Czeslaw Milosz, Bells in Winter. New York: Ecco Press, 1978, 10.
You asked me what is the good of Reading the Gospels in Greek.
I answer that it is proper that we move our finger
Along letters more enduring than those carved in stone,
And that, slowly pronouncing each syllable,
We discover the true dignity of speech.
Compelled to be attentive we shall think of that epoch
No more distant than yesterday, though the heads of Caesars
On coins are different today. Yet still it is the same eon.

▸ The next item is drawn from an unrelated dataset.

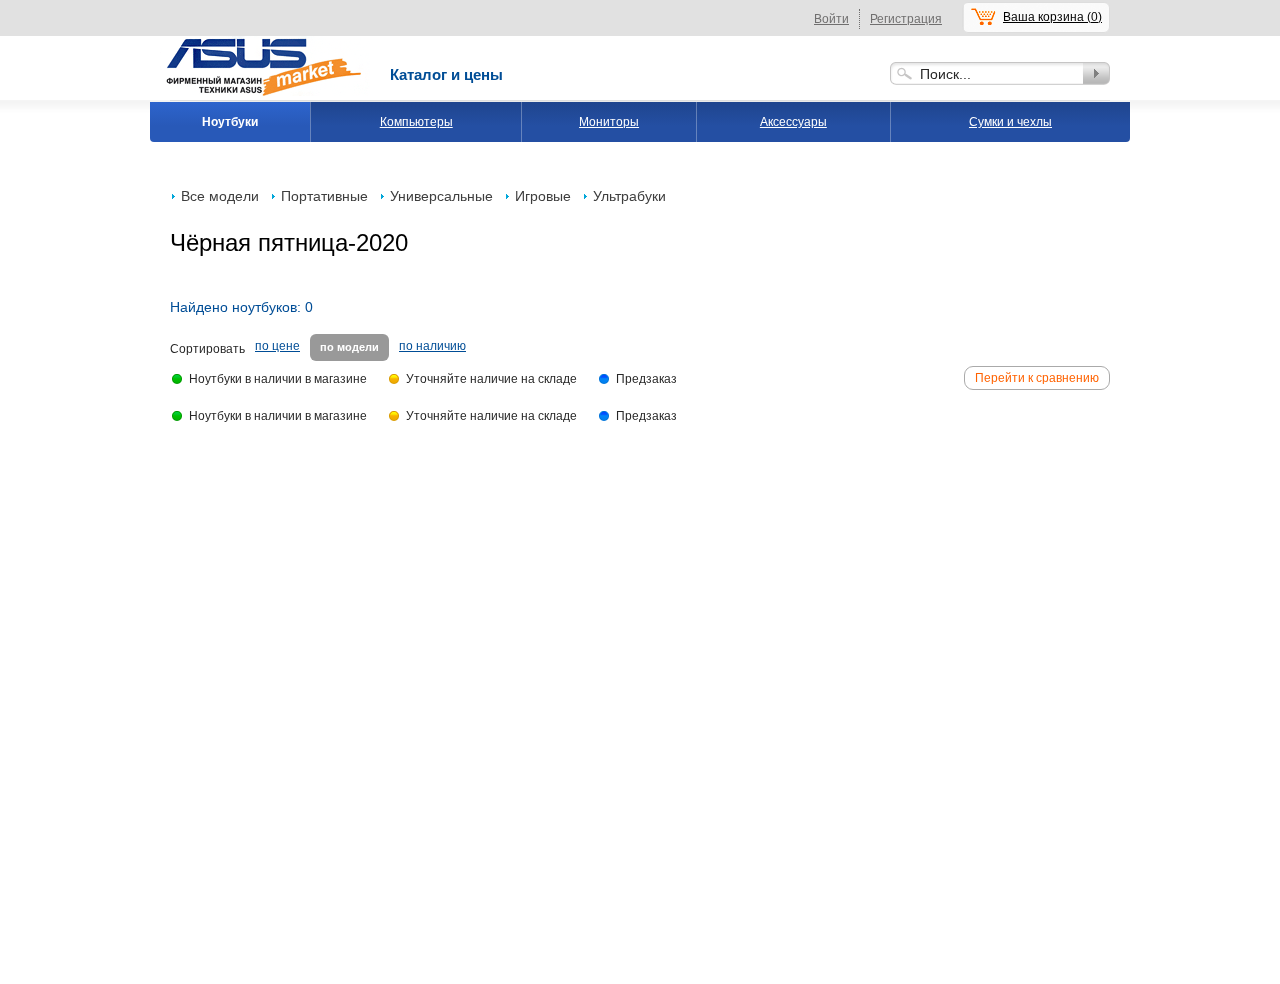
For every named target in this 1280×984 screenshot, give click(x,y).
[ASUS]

Fear and desire are the same, oil and wine
And bread mean the same. So does the fickleness of the throng
Avid for miracles as in the past. Even mores,
Wedding festivities, drugs, laments for the dead
Only seem to differ. Then, too, for example,
There are plenty of persons whom the text calls
Diamonizomenoi, that is, the demonized
Or, if you prefer, bedeviled (as for the “possessed”
It’s no more than the whim of a dictionary).
Convulsions, foam at the mouth, the gnashing of teeth
Were not considered signs of talent.
The demonized had no access to print or screens,
Rarely engaging in arts or literature.
But the Gospel parallel remains in force:
That the spirit mastering them may enter swine,
Which exasperated by the sudden clash
Between two natures, theirs and the Luciferic,
Jump into the water and drown (which occurs repeatedly).
And thus on every page a persistent reader
Sees twenty centuries as twenty days
In a world which one day will come to its end.